Já há muito tempo que é prática corrente da indústria farmacêutica efetuar a produção dos fármacos fazendo uso da capacidade industrial disponível no mundo, complementando os meios próprios de que dispõem, para conseguir corresponder à procura que existe por todo o mundo através do melhor preço. Além disso, existe uma concorrência saudável entre os vários produtores que têm vacinas aprovadas, antevendo-se que a concorrência, com o passar do tempo, tenha tendência a aumentar, visto que é previsível que até ao final do ano tenhamos mais de 20 vacinas aprovadas, e consequentemente, veremos um aumento constante das vacinas disponibilizadas e estabilização do preço por dose.
Então o que aconteceria caso o estado português, por alguma razão, fizesse questão de produzir as vacinas em Portugal?
Bem, nesse caso, poderia já afirmar-se que, com os meios que temos, o seu custo seria mais elevado, uma vez que não temos nem o capital nem as economias de escala que permitam atingir os valores de custo a que atualmente são produzidas as vacinas (caso contrário já estariam a serem usadas pelos produtores mundiais).

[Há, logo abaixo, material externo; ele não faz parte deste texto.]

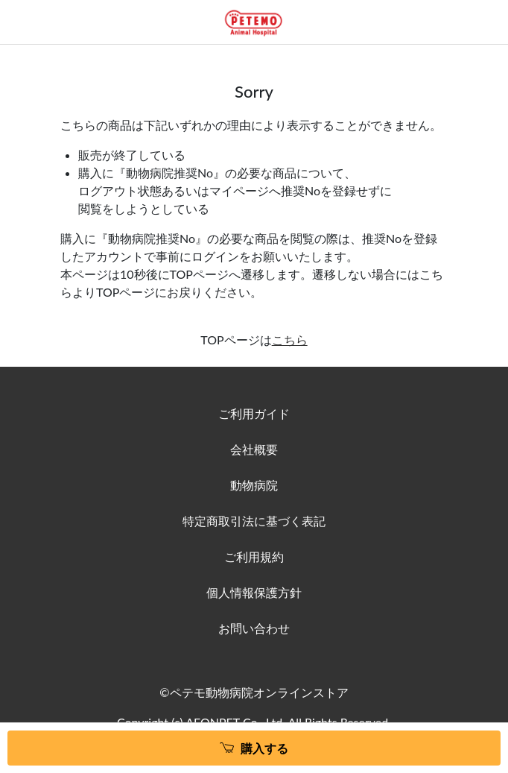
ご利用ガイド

Seriamos, então, todos nós a pagar com o dinheiro dos nossos impostos o sobrecusto desta decisão, uma vez que ninguém, no seu perfeito juízo, iria pagar mais pelo mesmo produto que se prevê até ao fim do ano estará a inundar o mercado.
Além disso, existem outras questões: Existe capacidade instalada suficiente para produzir vacinas para toda a população? Conseguiríamos ter as vacinas produzidas para os 10 milhões de portugueses dentro de 6 meses?
Imagino que grande parte destas perguntas terão respostas que fariam até o mais acérrimo defensor desta medida cobrir-se de ridículo.
É por este motivo que o que é esperado do governo é que faça aquilo que lhe compete, que é garantir que em termos logísticos e operacionais nada falha no processo de vacinação e não se meta em mais uma aventura desastrosa com o nosso dinheiro.
Este conselho tanto se aplica ao governo do PS, a partidos como o Bloco de Esquerda, como ao próprio poder local, que à sua escala, tem sido pródigo em medidas irrefletidas de intervenção empresarial, as quais todos nós pagamos, como por exemplo o fabrico de máscaras de proteção individual ou serviços de entrega ao domicílio. Exemplos infelizmente não faltam.
Somos um país endividado de uma forma brutal, onde os recursos que temos têm de ser usados de forma eficaz para apoiar todos aqueles que efetivamente foram obrigados a parar a sua atividade por imposição do governo, ao invés desta inclinação estatista e intervencionista, passe a redundância, de meter o Estado a fazer o que não lhe compete, por não ser sua função ou nem sequer saber fazer.